Winner of the Best Long Paper Award (1 out of 1250 long-paper submissions) at NAACL 2021. Contributed to multiple research works including curiosity-driven exploration in RLVR, automatic theorem proving and math agents like HunyuanProver, MPS-prover (Neurips 2025), etc. Also contributed to improving the scaling efficiency of search and learning with works such as AlphaLLM (Neurips 2024), LiteSearch (AAAI 2025), etc. Published papers on industrial-level post-training practices, e.g., 'Stabilizing RLHF', 'Collaborative Decoding'.
Research Experience
Served as a Staff Engineer at Google, responsible for effective post-training methods and intelligent agent framework development.

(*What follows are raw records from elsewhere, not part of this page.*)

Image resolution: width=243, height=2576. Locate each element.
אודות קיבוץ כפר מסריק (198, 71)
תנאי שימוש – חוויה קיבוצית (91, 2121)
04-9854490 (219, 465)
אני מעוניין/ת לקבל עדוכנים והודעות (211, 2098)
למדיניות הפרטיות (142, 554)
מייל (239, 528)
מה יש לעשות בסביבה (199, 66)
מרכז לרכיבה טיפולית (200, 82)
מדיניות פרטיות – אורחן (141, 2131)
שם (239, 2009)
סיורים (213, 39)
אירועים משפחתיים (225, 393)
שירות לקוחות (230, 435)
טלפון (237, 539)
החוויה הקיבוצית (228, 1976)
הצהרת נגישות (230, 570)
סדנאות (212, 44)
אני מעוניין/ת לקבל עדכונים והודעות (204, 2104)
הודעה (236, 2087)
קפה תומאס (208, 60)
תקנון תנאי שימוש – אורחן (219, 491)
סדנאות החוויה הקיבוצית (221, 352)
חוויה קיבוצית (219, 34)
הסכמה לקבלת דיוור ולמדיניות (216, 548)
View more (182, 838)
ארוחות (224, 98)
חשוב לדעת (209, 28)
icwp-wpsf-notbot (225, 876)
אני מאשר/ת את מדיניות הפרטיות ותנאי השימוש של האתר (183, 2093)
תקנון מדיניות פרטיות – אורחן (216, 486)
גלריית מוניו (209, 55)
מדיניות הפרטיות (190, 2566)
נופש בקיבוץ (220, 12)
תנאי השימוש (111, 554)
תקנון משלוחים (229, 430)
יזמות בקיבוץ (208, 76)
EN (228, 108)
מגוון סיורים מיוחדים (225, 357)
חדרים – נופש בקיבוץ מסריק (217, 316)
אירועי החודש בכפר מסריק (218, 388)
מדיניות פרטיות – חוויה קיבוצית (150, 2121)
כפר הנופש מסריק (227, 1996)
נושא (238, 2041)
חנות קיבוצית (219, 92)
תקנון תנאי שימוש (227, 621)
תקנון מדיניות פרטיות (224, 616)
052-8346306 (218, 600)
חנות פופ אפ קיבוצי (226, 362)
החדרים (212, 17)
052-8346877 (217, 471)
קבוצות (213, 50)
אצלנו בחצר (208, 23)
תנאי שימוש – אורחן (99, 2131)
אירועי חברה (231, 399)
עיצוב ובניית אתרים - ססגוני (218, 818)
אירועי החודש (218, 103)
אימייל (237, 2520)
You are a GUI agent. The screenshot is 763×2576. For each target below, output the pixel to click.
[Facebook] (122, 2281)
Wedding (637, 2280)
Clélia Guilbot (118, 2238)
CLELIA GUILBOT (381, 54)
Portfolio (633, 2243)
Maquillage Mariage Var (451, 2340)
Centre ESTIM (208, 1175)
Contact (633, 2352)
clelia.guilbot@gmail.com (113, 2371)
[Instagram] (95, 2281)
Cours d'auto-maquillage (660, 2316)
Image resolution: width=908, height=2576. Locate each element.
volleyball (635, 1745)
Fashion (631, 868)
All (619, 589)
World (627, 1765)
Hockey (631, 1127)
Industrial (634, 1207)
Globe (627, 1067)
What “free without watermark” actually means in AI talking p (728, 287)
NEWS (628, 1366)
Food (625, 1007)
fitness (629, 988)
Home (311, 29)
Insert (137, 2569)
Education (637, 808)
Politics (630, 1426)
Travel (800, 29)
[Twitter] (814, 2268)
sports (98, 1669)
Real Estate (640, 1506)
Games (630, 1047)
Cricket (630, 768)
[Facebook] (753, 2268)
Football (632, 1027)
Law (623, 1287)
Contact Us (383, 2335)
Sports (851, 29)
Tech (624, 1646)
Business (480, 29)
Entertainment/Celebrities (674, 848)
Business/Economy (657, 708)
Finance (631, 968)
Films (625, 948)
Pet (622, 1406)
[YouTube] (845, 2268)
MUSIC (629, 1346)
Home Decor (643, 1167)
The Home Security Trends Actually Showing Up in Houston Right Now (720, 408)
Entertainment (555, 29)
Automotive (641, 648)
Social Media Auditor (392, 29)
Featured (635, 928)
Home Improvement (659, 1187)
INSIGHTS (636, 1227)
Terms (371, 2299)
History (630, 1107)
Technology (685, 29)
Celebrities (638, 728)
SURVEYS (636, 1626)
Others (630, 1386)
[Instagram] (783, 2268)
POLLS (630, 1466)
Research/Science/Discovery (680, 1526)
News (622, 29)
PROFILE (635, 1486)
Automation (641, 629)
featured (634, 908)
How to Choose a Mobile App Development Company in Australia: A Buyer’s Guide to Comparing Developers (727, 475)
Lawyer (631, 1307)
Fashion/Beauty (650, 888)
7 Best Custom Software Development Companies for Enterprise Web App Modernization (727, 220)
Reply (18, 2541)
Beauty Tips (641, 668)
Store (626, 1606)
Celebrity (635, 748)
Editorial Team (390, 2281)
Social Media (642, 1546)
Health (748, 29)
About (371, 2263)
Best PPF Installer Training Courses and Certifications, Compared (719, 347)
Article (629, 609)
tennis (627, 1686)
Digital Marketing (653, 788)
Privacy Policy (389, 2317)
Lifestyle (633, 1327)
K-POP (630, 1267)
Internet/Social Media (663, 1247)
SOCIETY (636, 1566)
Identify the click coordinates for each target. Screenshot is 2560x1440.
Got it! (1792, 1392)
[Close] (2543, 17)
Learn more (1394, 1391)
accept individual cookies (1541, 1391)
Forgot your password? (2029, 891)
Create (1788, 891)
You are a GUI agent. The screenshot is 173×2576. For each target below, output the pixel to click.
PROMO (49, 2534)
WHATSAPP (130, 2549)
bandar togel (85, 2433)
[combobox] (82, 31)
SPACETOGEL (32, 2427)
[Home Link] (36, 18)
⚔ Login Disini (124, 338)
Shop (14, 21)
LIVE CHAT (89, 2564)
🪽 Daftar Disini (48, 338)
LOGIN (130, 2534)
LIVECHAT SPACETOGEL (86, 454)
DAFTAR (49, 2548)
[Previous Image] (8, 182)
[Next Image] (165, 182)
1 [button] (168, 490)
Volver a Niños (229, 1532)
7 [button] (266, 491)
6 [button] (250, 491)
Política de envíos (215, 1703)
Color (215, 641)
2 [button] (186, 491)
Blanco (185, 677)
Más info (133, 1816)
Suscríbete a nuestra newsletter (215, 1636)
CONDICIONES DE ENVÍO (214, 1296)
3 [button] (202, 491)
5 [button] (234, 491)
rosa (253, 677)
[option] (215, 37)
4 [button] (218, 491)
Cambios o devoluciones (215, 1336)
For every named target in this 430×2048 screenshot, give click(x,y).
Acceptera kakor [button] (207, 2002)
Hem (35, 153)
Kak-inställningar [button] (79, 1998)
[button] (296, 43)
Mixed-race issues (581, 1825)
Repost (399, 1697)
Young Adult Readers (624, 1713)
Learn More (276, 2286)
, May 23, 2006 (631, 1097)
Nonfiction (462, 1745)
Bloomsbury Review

Was a Principal Researcher at Tencent AI Lab, focusing on large language model post-training and reinforcement learning over reasoning and agentic tasks.
Education
Ph.D. in Computer Science from the University of Rochester, advised by Professor Daniel Gildea; Master’s degree from the Institute of Computing Technology, Chinese Academy of Sciences, under the mentorship of Dr. Qun Liu.
Background
A Staff Engineer at Google, focusing on effective and efficient post-training methods and developing intelligent agent frameworks capable of performing complex tasks such as reasoning over complex questions (DeepResearch) and generating high-quality documents and slices (Long Horizon RL). Formerly a Principal Researcher from Tencent AI Lab, working on LLM post-training and RL over reasoning and agentic tasks.